Harry gazed into the fire for a long moment, content to let silence reign.
“You know,” Harry spoke, contemplative, “I think Dumbledore always compared us to himself and Grindelwald. He was so comfortable dying and planning our choices for a year past his death because he thought he knew who we were. And I want to say he didn’t know me, that he got me all wrong, but I think he was more right than he’ll ever know,”
“Where are you going with this?”
“Well, Dumbledore and Grindelwald, see, they started out as best friends, then fell in love, trusted each other to protect one another. And then that trust was broken when Ariana died, and they were set on two paths forever,”
“I’ve read Skeeter’s disaster of a book, Harry.”
“Well anyway, I just mean, well— we did it backwards, I suppose.
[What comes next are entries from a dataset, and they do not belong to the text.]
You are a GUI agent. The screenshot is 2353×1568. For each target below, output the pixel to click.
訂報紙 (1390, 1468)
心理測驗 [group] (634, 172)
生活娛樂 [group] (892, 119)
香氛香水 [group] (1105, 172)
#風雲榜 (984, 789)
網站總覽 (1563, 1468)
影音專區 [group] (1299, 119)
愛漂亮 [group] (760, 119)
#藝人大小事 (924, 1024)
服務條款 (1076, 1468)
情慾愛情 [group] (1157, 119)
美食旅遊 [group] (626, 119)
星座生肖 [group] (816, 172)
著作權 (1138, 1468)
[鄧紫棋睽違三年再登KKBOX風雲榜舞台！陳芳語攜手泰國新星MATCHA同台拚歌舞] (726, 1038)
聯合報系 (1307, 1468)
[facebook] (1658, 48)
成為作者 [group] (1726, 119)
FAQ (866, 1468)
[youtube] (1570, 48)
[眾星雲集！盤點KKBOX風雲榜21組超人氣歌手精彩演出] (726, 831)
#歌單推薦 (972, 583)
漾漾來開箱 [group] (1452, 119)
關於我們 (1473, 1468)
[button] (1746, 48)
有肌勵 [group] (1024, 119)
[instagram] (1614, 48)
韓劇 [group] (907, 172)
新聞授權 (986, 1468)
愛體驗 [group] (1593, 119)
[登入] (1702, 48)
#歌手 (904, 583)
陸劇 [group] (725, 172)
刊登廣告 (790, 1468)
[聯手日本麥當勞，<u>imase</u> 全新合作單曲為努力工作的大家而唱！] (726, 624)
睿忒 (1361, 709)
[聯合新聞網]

We started on the most divergent paths possible, diametrically opposed, and each year we’re just drawn closer and closer together.”
“Are you saying we’re meant to be friends, Harry Potter?”
“Well, no one else but Lily has ever cast an ancient ritual protecting me from death.”
“And no one else but Nagini has ever held my soul inside them.”
Harry shifted up on the couch, “Tom, you know I’m willing to lay down arms, I’m willing to protect this soul shard inside me, but Lord Voldemort must die. Leave the world be, make positive change, and let the wizarding world live without fear again.”
Harry gripped the fabric of his jeans tightly, already knowing Voldemort’s answer.
“I am seventy years down this path, Harry. I cannot and will not turn away from it now. As much as I wish you would surrender to me willingly, I think we both know that someday soon you won’t be fast enough to dodge the knife, and then I will have you.”
Harry sighed, disappointed.
The dreamscape began to ripple gently at the edges, as dawn finally melted through the window.
“Thanks for the healing, I guess.”
Voldemort turned, eyes piercing his as he gave Harry a sad, hungry smile.
“Until tomorrow night, Harry.”
The dawn light faded away, and all at once Harry was lying in a cot in the medical tent, Hermione and Ron at his bedside as if he were thirteen and fresh off the dementor-ridden quidditch pitch all over again.
“Did I catch the snitch?” he joked, voice weak.
“Oh God, he’s gone mad,” Ron exclaimed with an overdramatic swoon as Hermione rolled her eyes and smiled.